SUNDFØR: You get to know people on a totally different level than just being friends. I become very close with everyone I work with. The band, or crew, or producers, or whoever. It’s a sensitive and personal thing to share your music. Also with touring, you get to know the people around you. Sometimes it can be a good thing, sometimes it can be really fucking annoying. [laughs]

KIBBY: I wanted to ask you, what does the title of your album, The Silicone Veil, refer to?

SUNDFØR: I don’t really know. [laughs] When I made lyrics, I wanted to describe the feeling of wanting to go to another level or wanting to transform something.
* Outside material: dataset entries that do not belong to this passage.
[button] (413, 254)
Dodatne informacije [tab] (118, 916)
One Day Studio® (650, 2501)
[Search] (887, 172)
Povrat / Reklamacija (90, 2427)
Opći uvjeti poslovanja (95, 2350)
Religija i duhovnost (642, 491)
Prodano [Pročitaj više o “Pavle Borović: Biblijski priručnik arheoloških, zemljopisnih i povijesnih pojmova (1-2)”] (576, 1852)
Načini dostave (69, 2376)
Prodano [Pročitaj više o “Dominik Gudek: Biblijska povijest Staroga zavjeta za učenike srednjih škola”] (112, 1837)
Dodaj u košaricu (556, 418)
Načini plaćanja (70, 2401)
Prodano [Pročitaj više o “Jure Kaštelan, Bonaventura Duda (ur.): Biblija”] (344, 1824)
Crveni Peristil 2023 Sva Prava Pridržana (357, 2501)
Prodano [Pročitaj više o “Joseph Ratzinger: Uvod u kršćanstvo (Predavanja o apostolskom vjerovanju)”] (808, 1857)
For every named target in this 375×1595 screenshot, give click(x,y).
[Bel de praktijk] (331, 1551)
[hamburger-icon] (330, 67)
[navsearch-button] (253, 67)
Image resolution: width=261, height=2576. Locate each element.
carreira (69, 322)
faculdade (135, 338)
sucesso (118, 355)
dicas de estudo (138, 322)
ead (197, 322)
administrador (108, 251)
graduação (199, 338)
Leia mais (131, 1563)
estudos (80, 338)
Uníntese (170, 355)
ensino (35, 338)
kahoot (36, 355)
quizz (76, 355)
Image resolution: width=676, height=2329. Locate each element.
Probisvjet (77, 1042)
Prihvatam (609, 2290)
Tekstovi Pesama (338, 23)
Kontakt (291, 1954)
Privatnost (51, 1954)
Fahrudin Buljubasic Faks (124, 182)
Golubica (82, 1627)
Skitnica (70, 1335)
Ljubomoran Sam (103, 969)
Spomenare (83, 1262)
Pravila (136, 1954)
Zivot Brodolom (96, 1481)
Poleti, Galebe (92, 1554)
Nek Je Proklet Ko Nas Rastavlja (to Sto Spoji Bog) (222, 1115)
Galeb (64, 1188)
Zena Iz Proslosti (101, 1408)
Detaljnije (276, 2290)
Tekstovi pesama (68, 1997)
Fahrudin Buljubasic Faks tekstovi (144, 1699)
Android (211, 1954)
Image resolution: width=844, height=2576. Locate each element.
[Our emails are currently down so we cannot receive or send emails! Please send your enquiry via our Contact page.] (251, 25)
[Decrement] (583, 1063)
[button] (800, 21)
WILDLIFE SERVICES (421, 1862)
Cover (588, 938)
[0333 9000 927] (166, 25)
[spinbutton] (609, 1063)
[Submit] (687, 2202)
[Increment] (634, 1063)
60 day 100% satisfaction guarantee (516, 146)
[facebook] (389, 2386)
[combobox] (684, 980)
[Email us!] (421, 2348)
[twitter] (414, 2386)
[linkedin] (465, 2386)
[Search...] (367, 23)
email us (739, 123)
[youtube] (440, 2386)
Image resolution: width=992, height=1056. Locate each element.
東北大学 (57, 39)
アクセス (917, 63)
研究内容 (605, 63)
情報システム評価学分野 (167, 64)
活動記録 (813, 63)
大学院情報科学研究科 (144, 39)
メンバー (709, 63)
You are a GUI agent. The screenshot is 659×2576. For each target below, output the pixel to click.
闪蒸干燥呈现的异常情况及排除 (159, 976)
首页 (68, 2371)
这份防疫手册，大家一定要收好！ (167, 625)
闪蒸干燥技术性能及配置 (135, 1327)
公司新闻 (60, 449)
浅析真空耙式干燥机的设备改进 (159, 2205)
It can be death, or it can be wanting to get out of your skin. It’s so hard to find words for this, but I see a lot of our existence in this world as veils in a way. I think it’s very interesting when people who have had near-death experiences or who have actually been clinically dead, how they describe it as being on the other side. Many of them say that they’re having an inner dialogue with themselves, where they’re like, “Should I cross over, or should I go back?” If you can think that clearly when you’re actually dead, what is really the difference between being in that state and being alive the way that we see being alive? I think it’s interesting to think of it as what really separates us from the other side or whatever, is just a veil. It’s not a huge difference. We can’t really understand our existence. People can be so rigid when it comes to thinking in different ways about life and death. You can’t really express your opinion if it’s not in a scientific way. I find it diminishing.

A lot of society today, with technology and everything, a lot of it is synthetic. I just wanted to put that in there somehow. I don’t know if the title actually works. I don’t know if I’m very happy with it. I should have called the album something simpler. It’s very enigmatic, and maybe a bit too much. Especially since I can’t really explain it myself.

KIBBY: Everything you just said makes complete sense to me. I always tend to want to go back and revise things. Do you feel like you have a strong tendency to want to look back on your previous work and fix things or do things differently? Or do you sit back and let them exist the way that they are and stay content with that?

SUNDFØR: When I work on new music, I listen to it a lot. To process them or to get new ideas and understand them properly. But when I’ve released an album, I don’t really listen to the music anymore. But when I do, I always become very embarrassed. “I can’t believe I wrote that!” or “Oh God, this album sounds like a bad attempt at making avant-garde dubstep.”

KIBBY: [laughs] That’s my next album!

SUNDFØR: So I try to avoid it because I always get annoyed. It’s just tiny details that you didn’t pay attention to, and then you hear it afterwards and get annoyed. I think it’s better to just move on.